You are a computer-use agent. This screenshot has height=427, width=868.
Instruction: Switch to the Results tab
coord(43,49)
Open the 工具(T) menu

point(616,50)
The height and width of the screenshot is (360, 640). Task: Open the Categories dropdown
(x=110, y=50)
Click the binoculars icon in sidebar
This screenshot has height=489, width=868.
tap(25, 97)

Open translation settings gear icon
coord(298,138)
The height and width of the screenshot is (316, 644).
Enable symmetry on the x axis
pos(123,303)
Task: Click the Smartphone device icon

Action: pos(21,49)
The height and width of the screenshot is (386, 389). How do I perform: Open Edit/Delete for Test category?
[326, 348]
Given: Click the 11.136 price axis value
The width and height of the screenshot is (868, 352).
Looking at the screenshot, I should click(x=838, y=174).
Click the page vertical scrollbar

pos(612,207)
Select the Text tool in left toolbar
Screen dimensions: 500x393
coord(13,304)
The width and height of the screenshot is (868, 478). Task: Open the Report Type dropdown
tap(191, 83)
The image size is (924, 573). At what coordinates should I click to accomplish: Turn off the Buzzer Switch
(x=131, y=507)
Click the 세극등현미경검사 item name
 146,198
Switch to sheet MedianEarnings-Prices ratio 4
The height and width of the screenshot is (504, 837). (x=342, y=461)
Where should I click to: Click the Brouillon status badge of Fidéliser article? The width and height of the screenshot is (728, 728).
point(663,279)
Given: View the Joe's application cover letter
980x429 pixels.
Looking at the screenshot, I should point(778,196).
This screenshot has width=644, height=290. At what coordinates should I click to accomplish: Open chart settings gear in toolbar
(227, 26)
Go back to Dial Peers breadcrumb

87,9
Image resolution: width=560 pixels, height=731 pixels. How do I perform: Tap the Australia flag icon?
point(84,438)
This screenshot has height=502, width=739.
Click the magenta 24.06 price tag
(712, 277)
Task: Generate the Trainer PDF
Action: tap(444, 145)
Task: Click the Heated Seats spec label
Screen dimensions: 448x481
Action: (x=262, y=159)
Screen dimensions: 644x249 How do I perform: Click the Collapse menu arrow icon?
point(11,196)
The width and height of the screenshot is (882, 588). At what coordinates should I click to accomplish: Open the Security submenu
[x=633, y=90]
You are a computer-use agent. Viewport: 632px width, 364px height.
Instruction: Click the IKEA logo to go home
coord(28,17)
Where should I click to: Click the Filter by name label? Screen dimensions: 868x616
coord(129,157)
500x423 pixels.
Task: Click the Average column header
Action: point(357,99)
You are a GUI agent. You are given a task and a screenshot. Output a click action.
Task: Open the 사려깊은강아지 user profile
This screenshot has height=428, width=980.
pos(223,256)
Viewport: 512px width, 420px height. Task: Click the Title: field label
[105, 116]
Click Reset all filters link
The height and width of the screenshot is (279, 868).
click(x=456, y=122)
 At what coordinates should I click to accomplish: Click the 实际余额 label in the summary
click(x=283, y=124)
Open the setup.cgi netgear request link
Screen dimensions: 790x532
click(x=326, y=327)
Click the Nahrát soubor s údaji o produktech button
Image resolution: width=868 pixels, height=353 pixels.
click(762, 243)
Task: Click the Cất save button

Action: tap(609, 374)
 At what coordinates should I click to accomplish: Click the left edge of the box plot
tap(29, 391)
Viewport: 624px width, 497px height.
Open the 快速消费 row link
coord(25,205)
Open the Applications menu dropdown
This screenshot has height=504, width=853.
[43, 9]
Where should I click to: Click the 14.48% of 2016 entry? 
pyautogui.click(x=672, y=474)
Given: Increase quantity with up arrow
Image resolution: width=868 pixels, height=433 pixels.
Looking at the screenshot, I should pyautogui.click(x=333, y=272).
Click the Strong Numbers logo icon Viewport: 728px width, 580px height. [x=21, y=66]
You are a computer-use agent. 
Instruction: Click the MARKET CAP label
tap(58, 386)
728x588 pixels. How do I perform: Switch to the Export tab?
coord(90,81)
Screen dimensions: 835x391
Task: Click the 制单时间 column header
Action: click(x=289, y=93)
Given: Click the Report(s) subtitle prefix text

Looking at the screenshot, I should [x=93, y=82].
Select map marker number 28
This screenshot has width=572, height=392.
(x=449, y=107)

Task brief :: Reply with exactly the lines from the one containing "Given: Click the Report(s)" to the last line of the material, inclusive, and with nothing more.

Written solution ::
Given: Click the Report(s) subtitle prefix text

Looking at the screenshot, I should [x=93, y=82].
Select map marker number 28
This screenshot has width=572, height=392.
(x=449, y=107)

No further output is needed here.